-- Task statement --
Please repeat exactly the lines from the one containing "You are a GUI" to the end of the entries below, both included, and omit all pictures.

Stored items:
◆ ◆ ◆ ◆ ◆ ◆ ◆
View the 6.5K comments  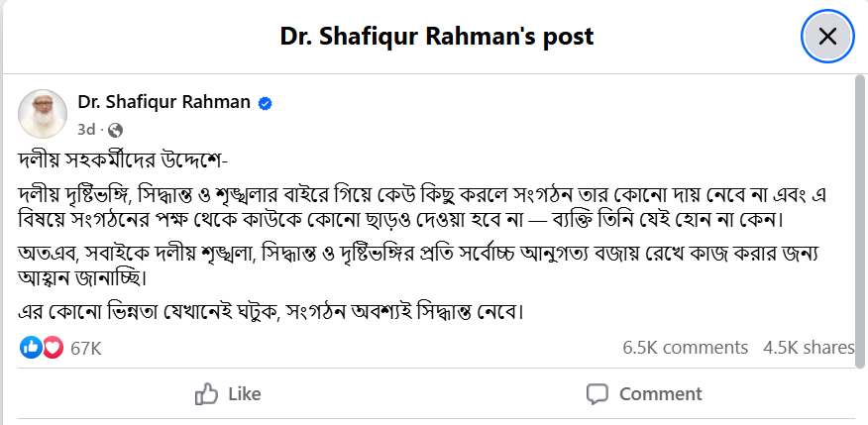[x=685, y=348]
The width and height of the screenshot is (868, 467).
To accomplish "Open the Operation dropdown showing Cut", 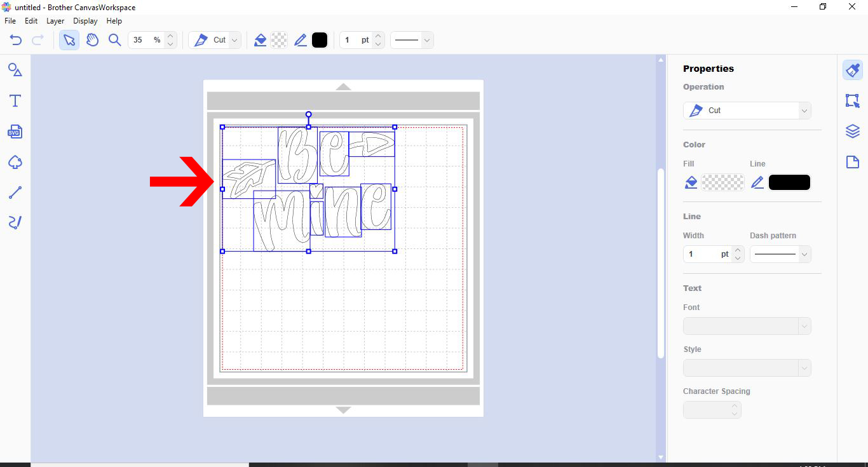I will (747, 110).
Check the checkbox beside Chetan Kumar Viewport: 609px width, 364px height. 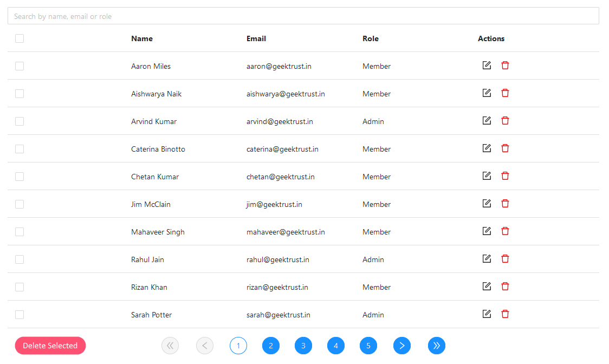coord(20,176)
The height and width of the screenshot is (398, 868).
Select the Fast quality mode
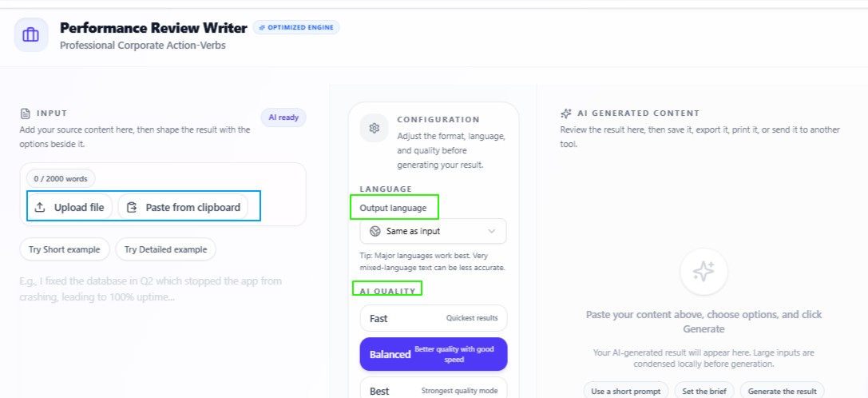pos(434,318)
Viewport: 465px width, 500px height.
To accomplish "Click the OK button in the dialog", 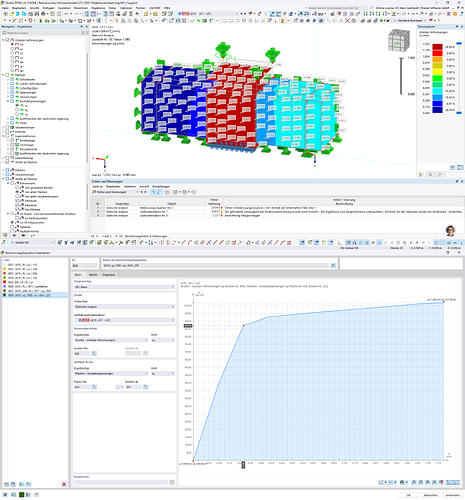I will click(408, 495).
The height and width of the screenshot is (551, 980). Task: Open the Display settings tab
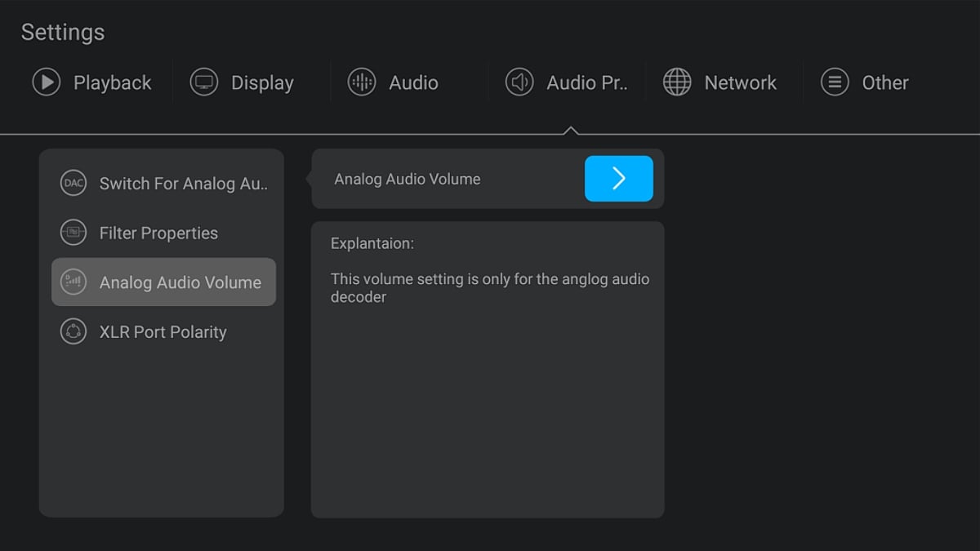pyautogui.click(x=262, y=82)
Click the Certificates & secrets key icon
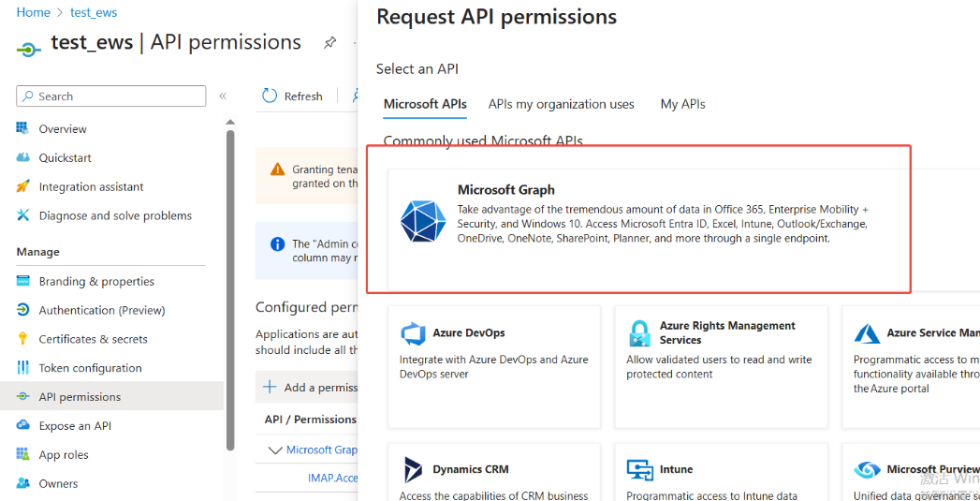This screenshot has height=501, width=980. tap(23, 339)
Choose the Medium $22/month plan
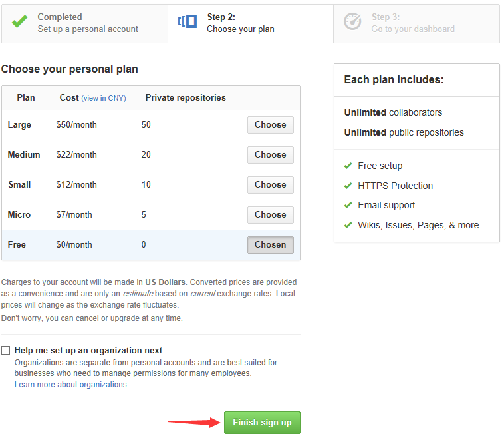504x438 pixels. [x=271, y=155]
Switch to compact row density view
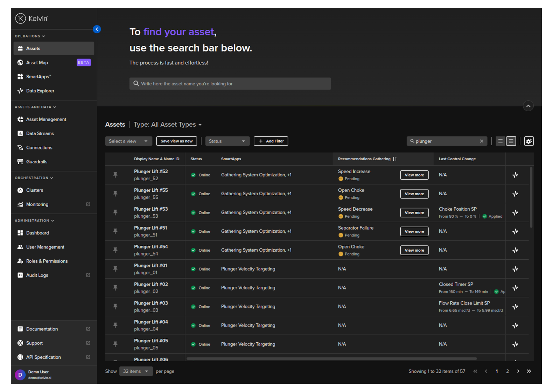This screenshot has width=553, height=392. pyautogui.click(x=500, y=141)
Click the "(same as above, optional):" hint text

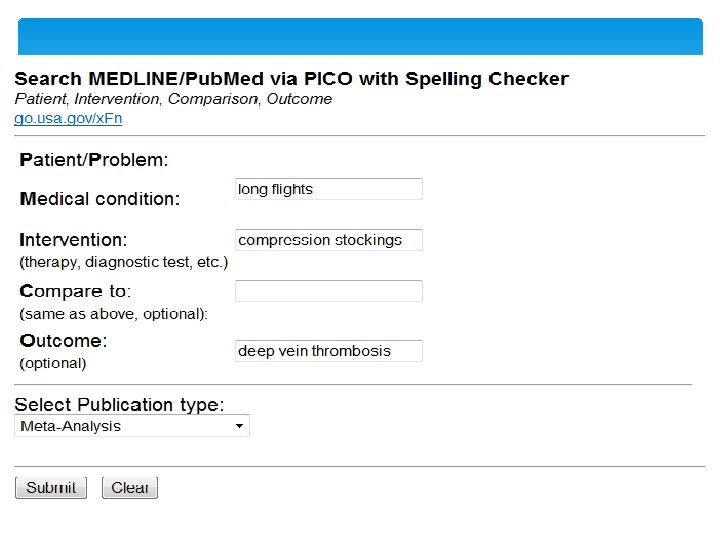click(114, 314)
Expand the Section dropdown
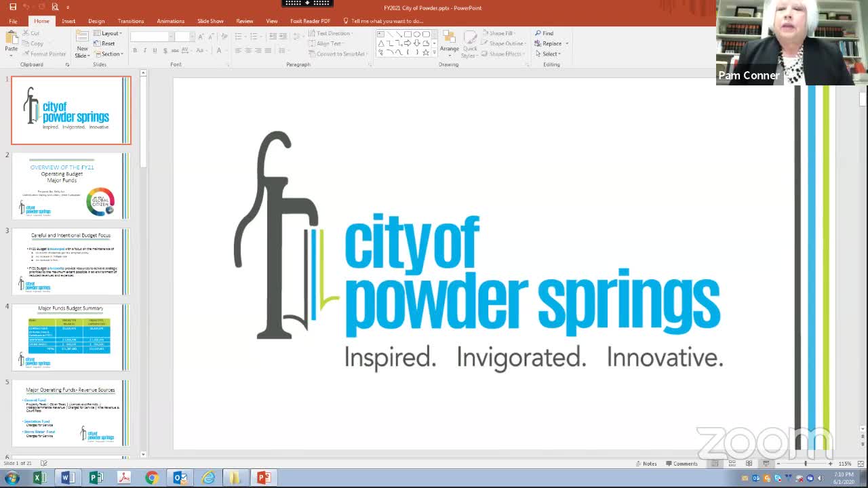The height and width of the screenshot is (488, 868). pyautogui.click(x=111, y=54)
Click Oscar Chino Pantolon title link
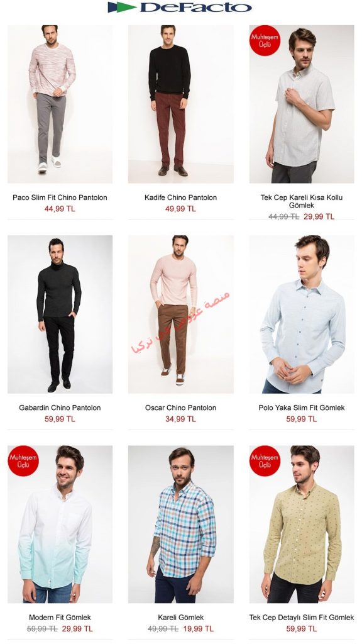 [x=180, y=408]
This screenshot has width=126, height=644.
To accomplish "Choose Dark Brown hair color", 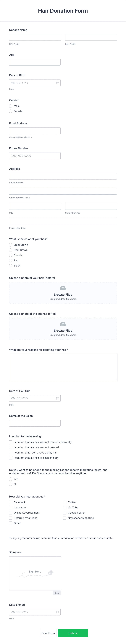I will pyautogui.click(x=10, y=250).
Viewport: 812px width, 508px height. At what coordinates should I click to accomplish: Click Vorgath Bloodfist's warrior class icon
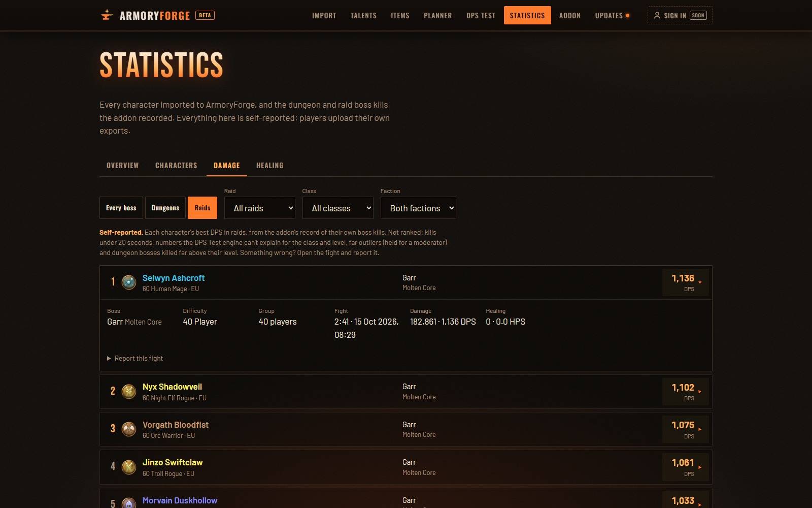129,429
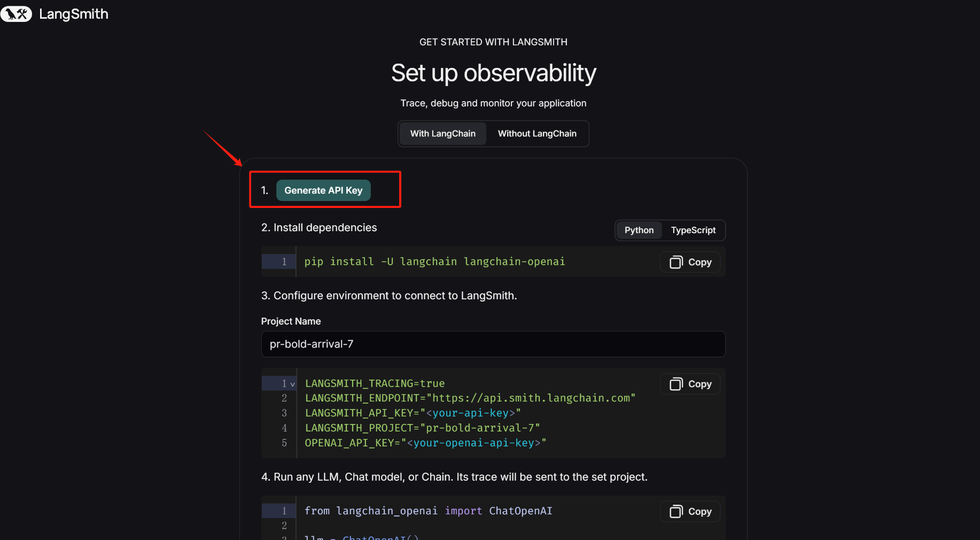Switch to the Without LangChain tab
This screenshot has width=980, height=540.
coord(536,134)
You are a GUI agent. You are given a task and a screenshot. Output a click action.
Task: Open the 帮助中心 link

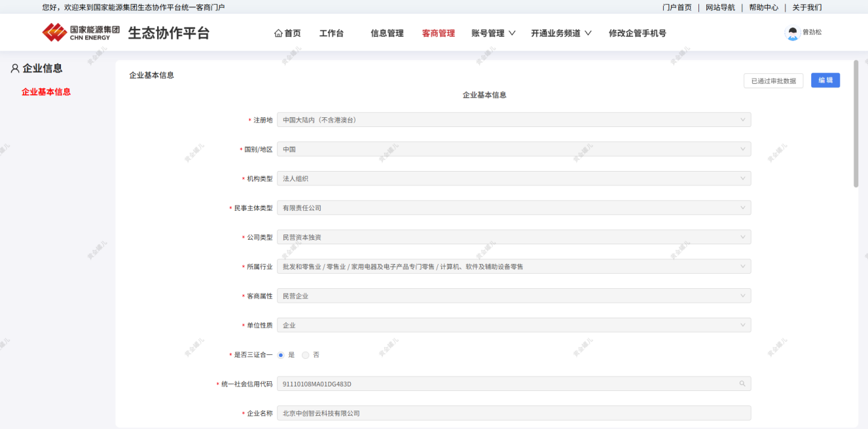pos(763,7)
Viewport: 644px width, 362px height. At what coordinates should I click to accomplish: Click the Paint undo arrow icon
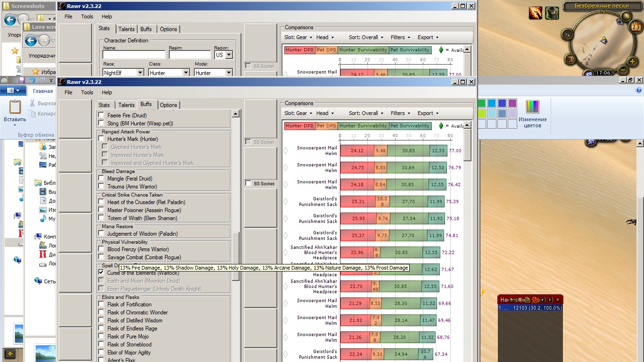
◆ ◆ ◆ ◆ ◆ ◆ ◆
-- Response to this exercise --
You are a GUI agent. You are given a task and a screenshot. Output a click action.
Task: Open the 帮助中心 link

pos(763,7)
Viewport: 644px width, 362px height. At what coordinates should I click to accomplish: Click the Paint undo arrow icon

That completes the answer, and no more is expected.